Bitte nicht zu weit aus dem Fenster lehnen
Professionelle Fensterputzer im Innenstadtbereich
Eigentlich sind es immer die alltäglichen Kleinigkeiten die die Unterschiede ausmachen, denn grundsätzlich streben Menschen ja alle nach den gleichen Dingen. Die Famile muss versorgt werden, die Kinder eine gute Ausbildung bekommen, es muss immer genug zu Essen auf dem Tisch sein und darüber hinaus soll das Leben natürlich auch nicht langweilig werden.
Aber die Herangehensweisen wie gewisse Dinge gehandhabt werden unterscheiden sich dann eben doch teilweise sehr voneinander.
Aber was erzähle ich Ihnen? Als geneigter Leser dieses Blogs wissen Sie das natürlich alles.
Ich habe seit einiger Zeit keinen Artikel mehr veröffentlicht, was nicht zwangsläufig daran liegt dass mir die Geschichten ausgehen seitdem ich wieder in Deutschland lebe (obwohl das tatsächlich die kleine Angst ist, die durch meinen Kopf geistert) sondern vielmehr dass ich einfach keine Zeit hatte mich hinzusetzen und etwas zu schreiben.
Ich fürchte dass das auch in der nahen Zukunft so sein wird. Es werden also nicht mehr Artikel in kurzen Abständen wie zur Anfangszeit erscheinen, sondern im Gegenteil die Wartezeiten zwischen ihnen zwangsläufig recht groß bleiben.
Wie auch immer, heute ist es wieder einmal an der Zeit eine kleine Anekdote aus dem Reich der Mitte mit Ihnen zu teilen:
Es geht um das Fensterputzen. Eine Beschäftigung die ich gewohnt war selber zu erledigen und die ich, so lange es ging immer vor mir hergeschoben habe bis die Fenster so dreckig waren das es keine Möglichkeit mehr gab darüber hinweg bzw. durch sie hindurch zu sehen.
In China wohnt man in den grossen Städten fast ausschliesslich in Hochhäusern und diese haben teils recht skurrile bauliche Eigenarten.

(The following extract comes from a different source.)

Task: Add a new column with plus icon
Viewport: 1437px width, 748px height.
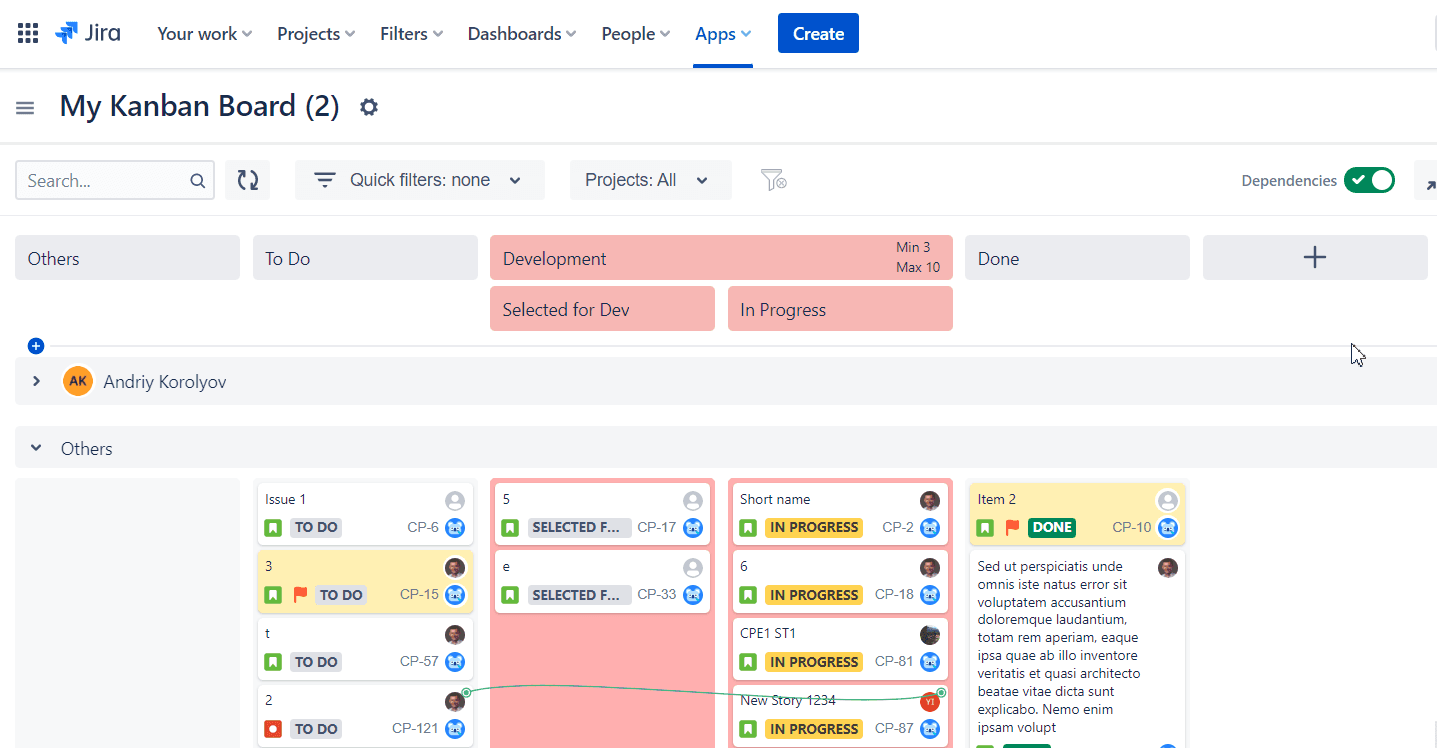Action: [x=1315, y=258]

So kann man nicht immer alle Fenster öffnen und benötigt schon Spezialwerkzeug um an alle Scheiben von außen heranzukommen.
Wenn man einen Erker im Wohnzimmer hat, der rundum mit Fenstern ausgestattet ist, kommt man auch damit nicht viel weiter.
Um die Fenster “um die Ecke” zu putzen muss man zwangsläufig irgendwie nach draussen und um den Erker herum klettern.
Man bestellt also einen Fensterputzer, was ohnehin nichts besonders darstellt, da man Dienstleistungen jeglicher Art in China wesentlich billiger bekommt als in Deutschland und die Menschen diese auch wesentlich häufiger in Anspruch nehmen als bei uns.
Ich weiß gar nicht mehr in welchem Stockwerk wir wohnten als wir das erste mal einen Fensterputzer bestellt haben, aber es war definitiv 10 oder höher.
Ich bin also davon ausgegangen dass ein paar junge Männer vorbeikommen, die sich mit ihrem Sicherheitsgeschirr am Fenster festmachen. Einer drinnen zur Sicherung, einer aussen, so wie man sich das eben als typischer Europäer vorstellt, oder man es schon zigfach an den Bürogebäuden im Innenstadtbereich gesehen hat.
Was dann kam war alles andere als das: Eine Frau, ich schätze sie so Mitte 50, die lediglich mit einem Eimer, Putzmittel und ein paar Tüchern bewaffnet aus dem Fenster geklettert ist und sich krampfhaft an den kleinen vorstehenden Kanten der Fensterrahmen mit einer Hand in der kalten Herbstluft festgehalten hat, während sie frei schwebend über den Anwohnerparkplätzen mit der anderen die Scheiben gewischt hat.
Mir ist beim bloßen Zugucken der Angstschweiß auf die Stirn getreten.
Es ist ja kein Geheimnis daß es viele Menschen in China gibt, aber das ist doch noch kein Grund den Tod dermaßen herauszufordern.
Aber das was bei uns sämtliche Gewerkschaften, Arbeitsrechtler und andere auf die Barrikaden bringen würde ist in China ganz normal.
Definitiv nichts für zartbesaitete Menschen. Und auch ich musste mir auf die Lippe beißen und habe mir immer wieder gedacht: “Bitte nicht zu weit aus dem Fenster lehnen”.